A Espanha faz amanhã eleições autonômicas e municipais. O partido que governa o país desde 2004 (PSOE, Partido Socialista Operário Espanhol) vai tomar uma baita surra, a julgar por todas as pesquisas.
Mas essa não é a notícia. Notícia é exatamente o oposto: o nascimento, uma semana antes da votação, de um movimento que não acredita que eleições possam mudar as coisas e fazer cessar as causas pelas quais se dizem indignados (um dos nomes do movimento, também chamado de 15M, pela data em que nasceu, ou "Democracia Real Já").
A moçada (58% têm até 35 anos) ocupa as principais praças de 60 cidades espanholas e 14 no exterior, inclusive a vizinha Buenos Aires. Hoje haverá ato em frente ao consulado espanhol em São Paulo.
O movimento de massas chocou todo o establishment, de partidos políticos à mídia, passando pelos sindicatos e pelas ONGs.
Natural: é uma reprodução das rebeliões nos países árabes (inspiração não negada pelos organizadores), mas que ocorre em um dos países mais democráticos do planeta, com amplo espaço para reivindicações, protestos e com um calendário inabalável de eleições, o modo convencional de mudar políticas. O problema está justamente aí: o modo convencional não está funcionando, como o indica o nome oficial do movimento ("Democracia Real Já").

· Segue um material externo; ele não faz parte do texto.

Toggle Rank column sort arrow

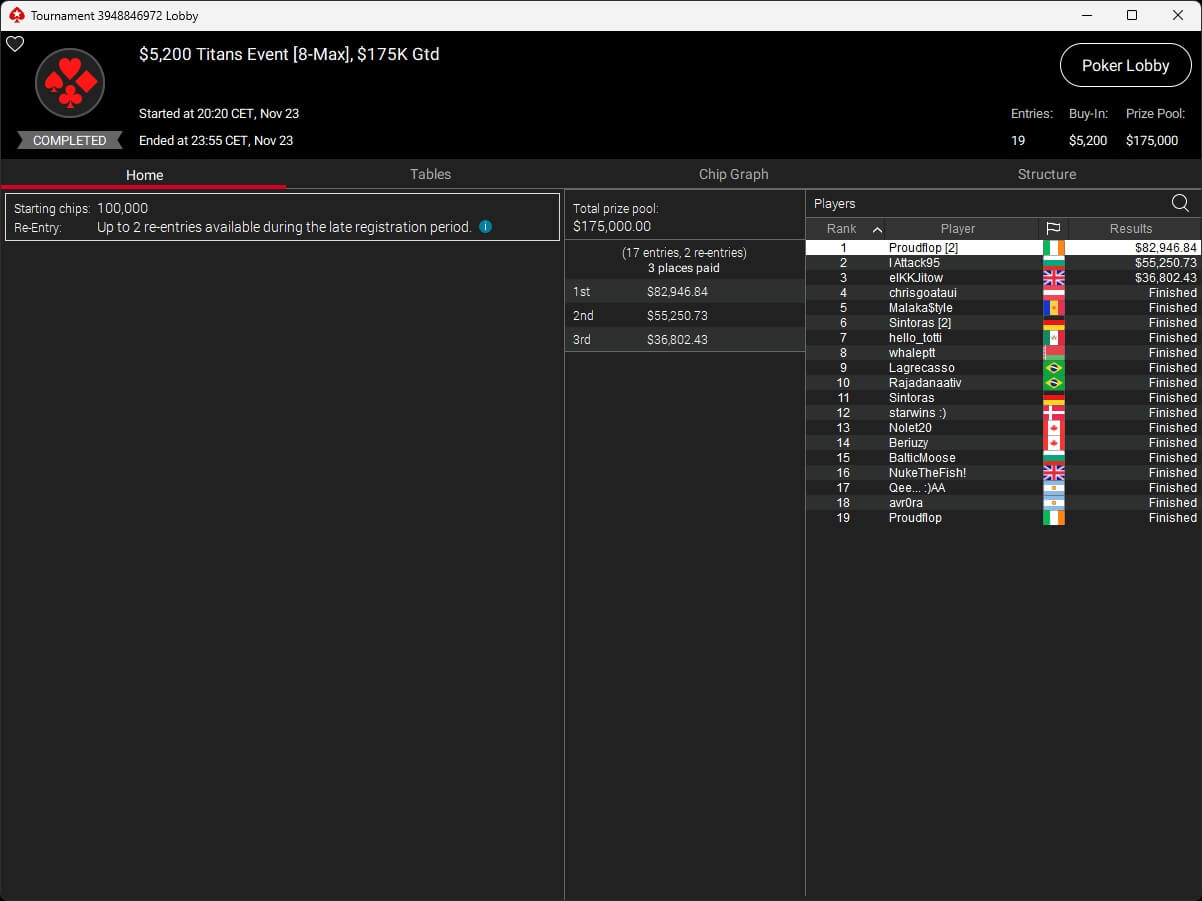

Desconfiança que vem de longe, como explica o assessor de comunicação Antoni Gutiérrez-Rubí, em artigo para "El Pais": "Três de cada quatro cidadãos têm opinião negativa ou muito negativa dos partidos e dos políticos" (agentes óbvios de qualquer democracia). Mais: "Ocupados com o poder -em mantê-lo ou conquistá-lo- renunciaram, demasiadas vezes, à legitimidade das ideias". (Você tem alguma dúvida de que ambas as frases se aplicam, na integralidade, ao Brasil?).
Da desconfiança em relação aos partidos diz bem um dos cânticos das praças de Espanha, uma nova versão para o clássico de esquerda "o povo unido jamais será vencido". Cantam agora "o povo unido funciona sem partidos". (Ouvir-se-á no Brasil em algum momento?).
Que há um ar de esquerda nos acampamentos montados em toda a Espanha, parece inegável.
Mas, escreve para o "Guardian" o jornalista Miguel-Anxo Murado, o movimento "em última análise representa a frustração daqueles que veem que, votem como votem, as políticas econômicas são ditadas pelos mercados".
(No Brasil de 2002/03, votou-se por Lula mas governou-se com políticas aprovadas pelos mercados. Deu certo, é verdade, mas dava certo também na Espanha, tanto que o PSOE ganhou a reeleição em 2008, ano em que a crise eclodiu e devastou o país, vítima hoje de obscenos 20% de desemprego).
Convém lembrar que, além das revoltas árabes, também em Portugal e na Grécia, há protestos nascidos longe dos canais usuais (partidos, ONGs, sindicatos).
É cedo para dizer se esses movimentos algo anárquicos terão permanência ou serão apenas um "happening" meio indignado, meio festivo. Mas que são um sopro de ar fresco, é inegável, de que dá prova um dos cartazes vistos na "Puerta del Sol" de Madri: "Abram o cérebro tão frequentemente como o zíper da calça" (não parece alusão ao episódio Strauss-Khan).